#### WHAT IS REQUIRED
Go through the records below and restate each one word for word.

***** INPUT DATA *****

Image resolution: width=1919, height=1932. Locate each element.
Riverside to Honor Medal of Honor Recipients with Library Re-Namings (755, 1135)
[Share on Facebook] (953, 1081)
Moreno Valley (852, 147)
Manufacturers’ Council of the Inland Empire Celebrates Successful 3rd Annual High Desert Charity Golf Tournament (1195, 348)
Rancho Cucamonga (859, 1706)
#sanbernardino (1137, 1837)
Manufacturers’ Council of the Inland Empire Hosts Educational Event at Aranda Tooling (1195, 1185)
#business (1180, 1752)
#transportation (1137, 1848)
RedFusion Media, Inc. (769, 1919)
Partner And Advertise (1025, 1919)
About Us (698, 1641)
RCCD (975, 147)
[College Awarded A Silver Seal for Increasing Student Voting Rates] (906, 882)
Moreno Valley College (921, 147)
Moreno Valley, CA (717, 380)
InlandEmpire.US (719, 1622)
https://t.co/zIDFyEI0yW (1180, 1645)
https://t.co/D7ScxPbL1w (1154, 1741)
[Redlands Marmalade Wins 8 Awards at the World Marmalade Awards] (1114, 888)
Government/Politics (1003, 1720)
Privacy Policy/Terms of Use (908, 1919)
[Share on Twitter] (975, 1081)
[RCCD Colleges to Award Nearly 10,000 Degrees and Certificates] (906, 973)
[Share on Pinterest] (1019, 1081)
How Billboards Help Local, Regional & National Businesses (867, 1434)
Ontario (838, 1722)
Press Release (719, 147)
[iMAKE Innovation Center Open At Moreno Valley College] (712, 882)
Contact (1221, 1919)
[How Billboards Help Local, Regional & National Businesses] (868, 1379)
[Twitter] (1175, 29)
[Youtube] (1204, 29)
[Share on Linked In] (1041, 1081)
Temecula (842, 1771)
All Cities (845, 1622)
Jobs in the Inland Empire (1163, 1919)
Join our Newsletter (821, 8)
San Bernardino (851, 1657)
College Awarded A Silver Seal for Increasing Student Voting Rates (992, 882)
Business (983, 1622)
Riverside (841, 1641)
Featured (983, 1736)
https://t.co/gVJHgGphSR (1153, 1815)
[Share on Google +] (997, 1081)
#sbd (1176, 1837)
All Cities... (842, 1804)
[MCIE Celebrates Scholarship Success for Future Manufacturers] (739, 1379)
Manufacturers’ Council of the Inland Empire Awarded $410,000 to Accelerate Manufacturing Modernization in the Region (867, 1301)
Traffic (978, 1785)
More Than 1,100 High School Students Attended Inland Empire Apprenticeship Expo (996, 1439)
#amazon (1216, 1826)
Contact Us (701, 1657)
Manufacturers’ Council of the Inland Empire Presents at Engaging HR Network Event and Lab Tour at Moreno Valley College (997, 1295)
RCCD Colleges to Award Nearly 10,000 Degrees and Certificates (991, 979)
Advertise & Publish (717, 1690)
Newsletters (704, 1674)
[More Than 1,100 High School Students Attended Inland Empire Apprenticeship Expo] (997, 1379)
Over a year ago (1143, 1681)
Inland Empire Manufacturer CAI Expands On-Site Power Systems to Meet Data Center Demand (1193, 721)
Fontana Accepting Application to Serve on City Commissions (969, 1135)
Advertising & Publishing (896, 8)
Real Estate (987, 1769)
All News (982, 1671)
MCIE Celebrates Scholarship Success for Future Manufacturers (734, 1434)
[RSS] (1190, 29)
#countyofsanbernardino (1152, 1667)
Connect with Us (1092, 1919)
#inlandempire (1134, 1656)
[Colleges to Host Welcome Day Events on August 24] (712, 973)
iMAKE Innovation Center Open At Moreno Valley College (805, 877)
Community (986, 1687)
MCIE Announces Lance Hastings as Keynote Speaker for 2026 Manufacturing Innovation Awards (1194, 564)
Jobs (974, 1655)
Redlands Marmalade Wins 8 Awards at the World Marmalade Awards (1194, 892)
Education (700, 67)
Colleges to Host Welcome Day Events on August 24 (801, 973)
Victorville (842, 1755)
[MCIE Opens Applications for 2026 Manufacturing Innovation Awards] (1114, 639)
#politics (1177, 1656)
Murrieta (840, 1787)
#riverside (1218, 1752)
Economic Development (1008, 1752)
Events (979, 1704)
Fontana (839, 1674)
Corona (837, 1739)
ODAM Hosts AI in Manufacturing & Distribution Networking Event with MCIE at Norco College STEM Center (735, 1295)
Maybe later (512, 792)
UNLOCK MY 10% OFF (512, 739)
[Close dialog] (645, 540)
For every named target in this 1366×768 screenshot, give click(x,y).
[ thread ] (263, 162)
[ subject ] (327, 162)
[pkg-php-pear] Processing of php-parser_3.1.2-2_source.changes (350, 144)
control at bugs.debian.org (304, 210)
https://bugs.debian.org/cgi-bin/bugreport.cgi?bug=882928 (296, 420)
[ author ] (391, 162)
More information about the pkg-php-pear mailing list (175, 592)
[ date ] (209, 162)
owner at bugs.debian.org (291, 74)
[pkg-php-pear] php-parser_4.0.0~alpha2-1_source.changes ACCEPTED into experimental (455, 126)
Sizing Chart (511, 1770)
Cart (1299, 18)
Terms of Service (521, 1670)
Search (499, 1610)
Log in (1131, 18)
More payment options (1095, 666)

*****

#### TASK SOLUTION
Image resolution: width=1919, height=1932. Locate each element.
Riverside to Honor Medal of Honor Recipients with Library Re-Namings (755, 1135)
[Share on Facebook] (953, 1081)
Moreno Valley (852, 147)
Manufacturers’ Council of the Inland Empire Celebrates Successful 3rd Annual High Desert Charity Golf Tournament (1195, 348)
Rancho Cucamonga (859, 1706)
#sanbernardino (1137, 1837)
Manufacturers’ Council of the Inland Empire Hosts Educational Event at Aranda Tooling (1195, 1185)
#business (1180, 1752)
#transportation (1137, 1848)
RedFusion Media, Inc. (769, 1919)
Partner And Advertise (1025, 1919)
About Us (698, 1641)
RCCD (975, 147)
[College Awarded A Silver Seal for Increasing Student Voting Rates] (906, 882)
Moreno Valley College (921, 147)
Moreno Valley, CA (717, 380)
InlandEmpire.US (719, 1622)
https://t.co/zIDFyEI0yW (1180, 1645)
https://t.co/D7ScxPbL1w (1154, 1741)
[Redlands Marmalade Wins 8 Awards at the World Marmalade Awards] (1114, 888)
Government/Politics (1003, 1720)
Privacy Policy/Terms of Use (908, 1919)
[Share on Twitter] (975, 1081)
[RCCD Colleges to Award Nearly 10,000 Degrees and Certificates] (906, 973)
[Share on Pinterest] (1019, 1081)
How Billboards Help Local, Regional & National Businesses (867, 1434)
Ontario (838, 1722)
Press Release (719, 147)
[iMAKE Innovation Center Open At Moreno Valley College] (712, 882)
Contact (1221, 1919)
[How Billboards Help Local, Regional & National Businesses] (868, 1379)
[Twitter] (1175, 29)
[Youtube] (1204, 29)
[Share on Linked In] (1041, 1081)
Temecula (842, 1771)
All Cities (845, 1622)
Jobs in the Inland Empire (1163, 1919)
Join our Newsletter (821, 8)
San Bernardino (851, 1657)
College Awarded A Silver Seal for Increasing Student Voting Rates (992, 882)
Business (983, 1622)
Riverside (841, 1641)
Featured (983, 1736)
https://t.co/gVJHgGphSR (1153, 1815)
[Share on Google +] (997, 1081)
#sbd (1176, 1837)
All Cities... (842, 1804)
[MCIE Celebrates Scholarship Success for Future Manufacturers] (739, 1379)
Manufacturers’ Council of the Inland Empire Awarded $410,000 to Accelerate Manufacturing Modernization in the Region (867, 1301)
Traffic (978, 1785)
More Than 1,100 High School Students Attended Inland Empire Apprenticeship Expo (996, 1439)
#amazon (1216, 1826)
Contact Us (701, 1657)
Manufacturers’ Council of the Inland Empire Presents at Engaging HR Network Event and Lab Tour at Moreno Valley College (997, 1295)
RCCD Colleges to Award Nearly 10,000 Degrees and Certificates (991, 979)
Advertise & Publish (717, 1690)
Newsletters (704, 1674)
[More Than 1,100 High School Students Attended Inland Empire Apprenticeship Expo] (997, 1379)
Over a year ago (1143, 1681)
Inland Empire Manufacturer CAI Expands On-Site Power Systems to Meet Data Center Demand (1193, 721)
Fontana Accepting Application to Serve on City Commissions (969, 1135)
Advertising & Publishing (896, 8)
Real Estate (987, 1769)
All News (982, 1671)
MCIE Celebrates Scholarship Success for Future Manufacturers (734, 1434)
[RSS] (1190, 29)
#countyofsanbernardino (1152, 1667)
Connect with Us (1092, 1919)
#inlandempire (1134, 1656)
[Colleges to Host Welcome Day Events on August 24] (712, 973)
iMAKE Innovation Center Open At Moreno Valley College (805, 877)
Community (986, 1687)
MCIE Announces Lance Hastings as Keynote Speaker for 2026 Manufacturing Innovation Awards (1194, 564)
Jobs (974, 1655)
Redlands Marmalade Wins 8 Awards at the World Marmalade Awards (1194, 892)
Education (700, 67)
Colleges to Host Welcome Day Events on August 24 (801, 973)
Victorville (842, 1755)
[MCIE Opens Applications for 2026 Manufacturing Innovation Awards] (1114, 639)
#politics (1177, 1656)
Murrieta (840, 1787)
#riverside (1218, 1752)
Economic Development (1008, 1752)
Events (979, 1704)
Fontana (839, 1674)
Corona (837, 1739)
ODAM Hosts AI in Manufacturing & Distribution Networking Event with MCIE at Norco College STEM Center (735, 1295)
Maybe later (512, 792)
UNLOCK MY 10% OFF (512, 739)
[Close dialog] (645, 540)
For every named target in this 1366×768 screenshot, give click(x,y).
[ thread ] (263, 162)
[ subject ] (327, 162)
[pkg-php-pear] Processing of php-parser_3.1.2-2_source.changes (350, 144)
control at bugs.debian.org (304, 210)
https://bugs.debian.org/cgi-bin/bugreport.cgi?bug=882928 (296, 420)
[ author ] (391, 162)
More information about the pkg-php-pear mailing list (175, 592)
[ date ] (209, 162)
owner at bugs.debian.org (291, 74)
[pkg-php-pear] php-parser_4.0.0~alpha2-1_source.changes ACCEPTED into experimental (455, 126)
Sizing Chart (511, 1770)
Cart (1299, 18)
Terms of Service (521, 1670)
Search (499, 1610)
Log in (1131, 18)
More payment options (1095, 666)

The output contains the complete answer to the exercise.